Try it:
In the data below, find each line that contains the word "computer" and copy it.
##############################
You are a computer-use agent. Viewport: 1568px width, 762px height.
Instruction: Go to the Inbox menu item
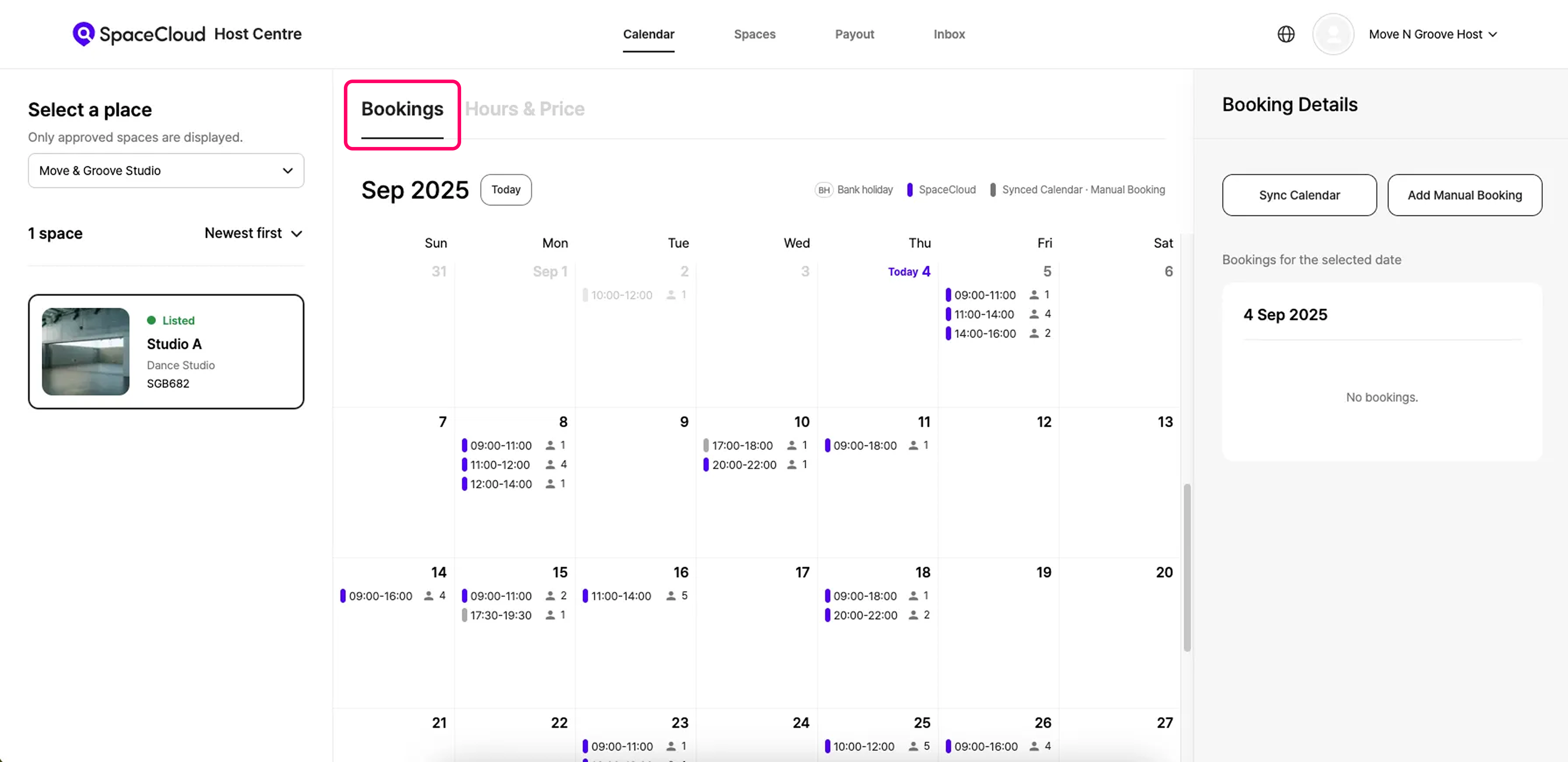tap(949, 34)
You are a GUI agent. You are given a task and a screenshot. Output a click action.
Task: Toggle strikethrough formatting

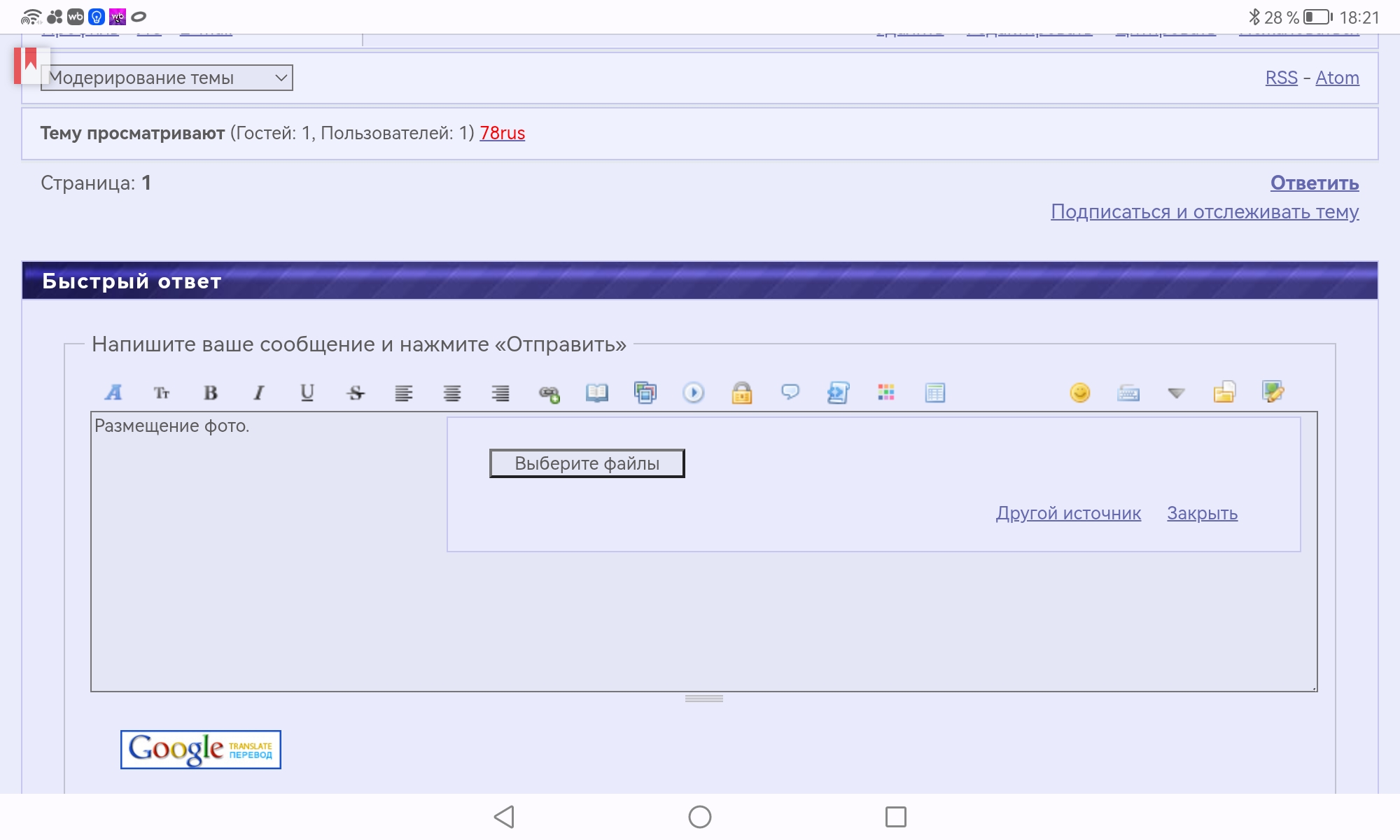356,393
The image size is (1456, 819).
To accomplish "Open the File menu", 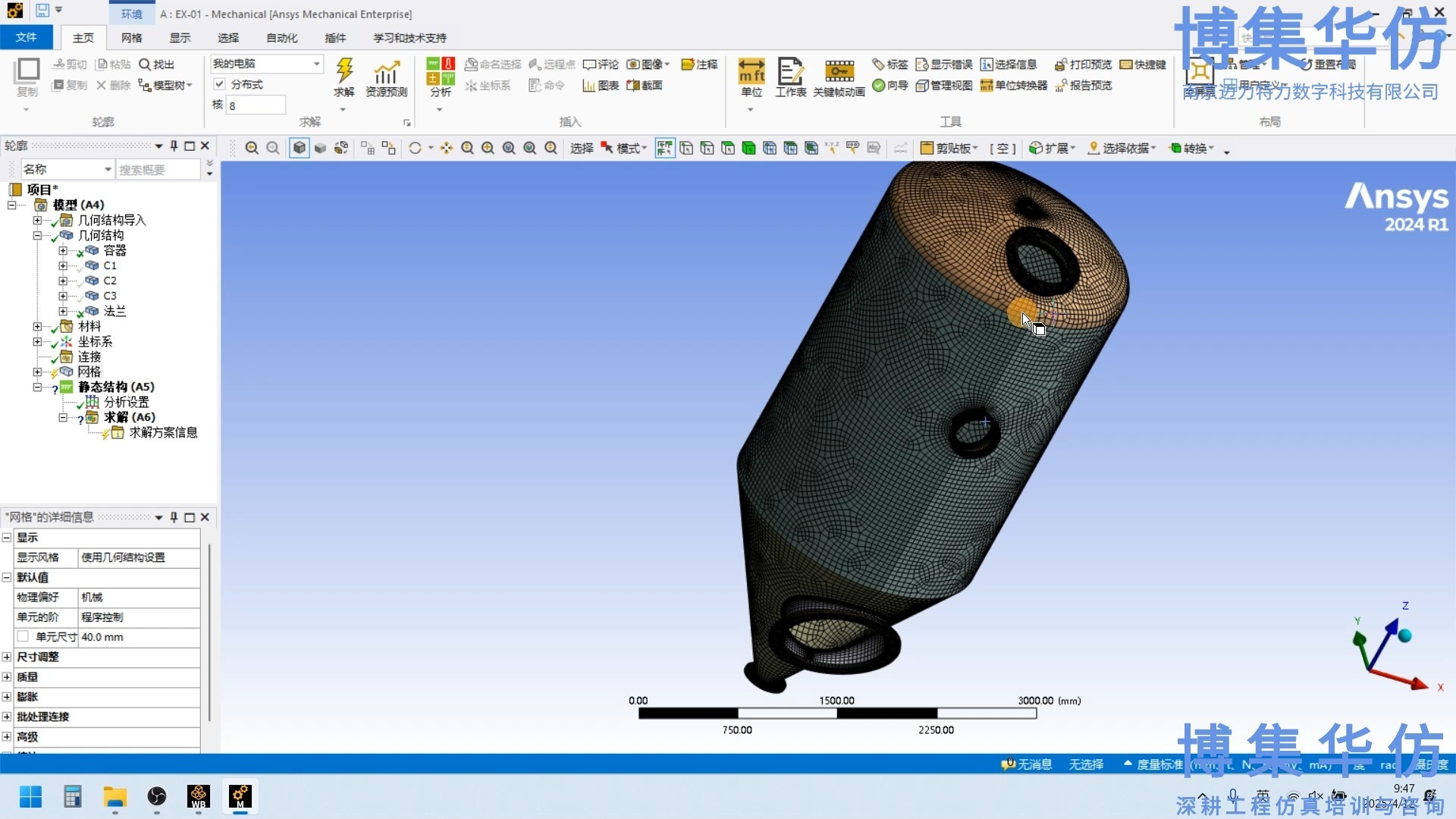I will (26, 37).
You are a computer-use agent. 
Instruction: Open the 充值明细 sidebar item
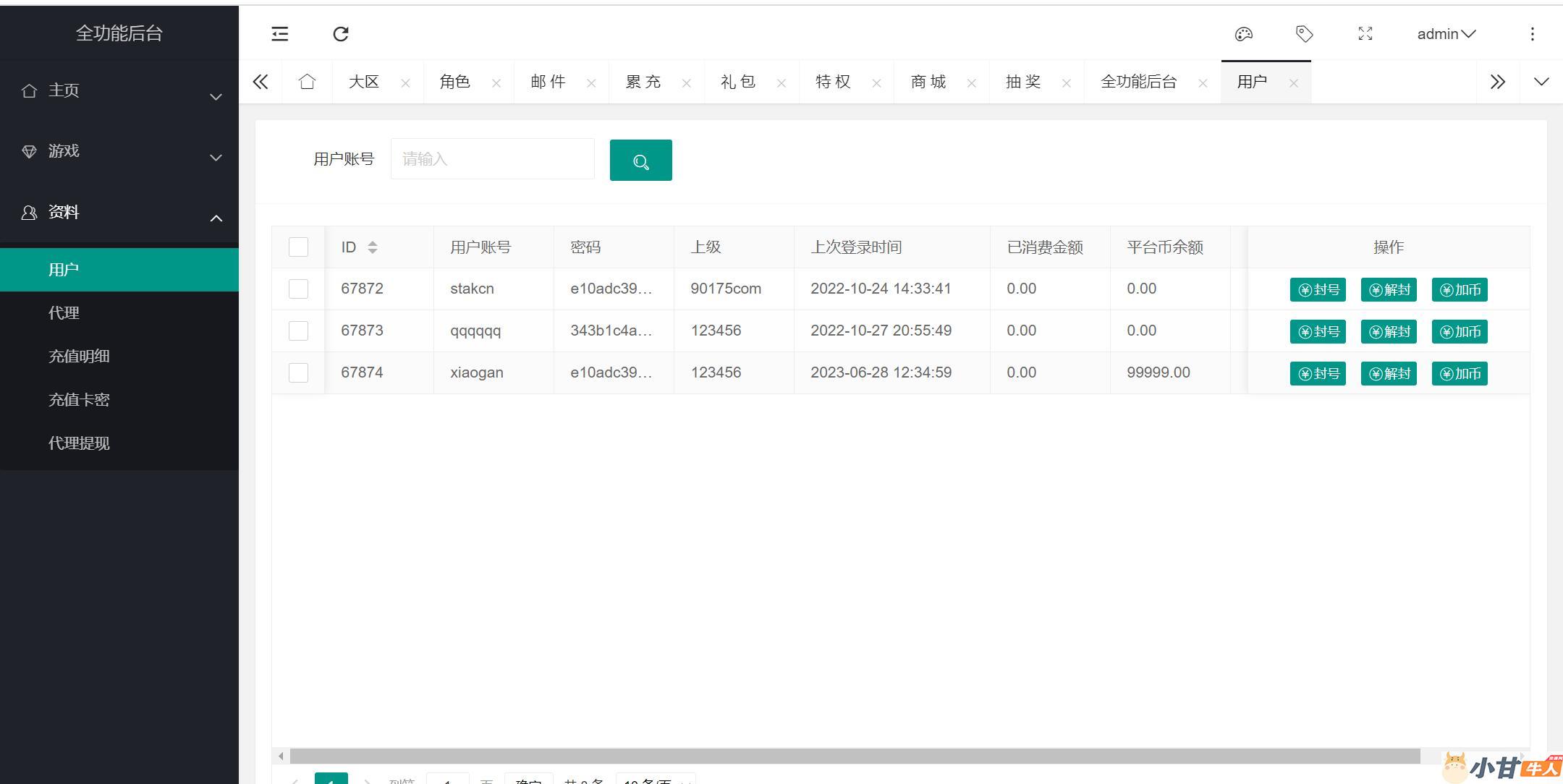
##############################
Problem solution:
You are a computer-use agent. Viewport: 1568px width, 762px height.
You are a computer-use agent. 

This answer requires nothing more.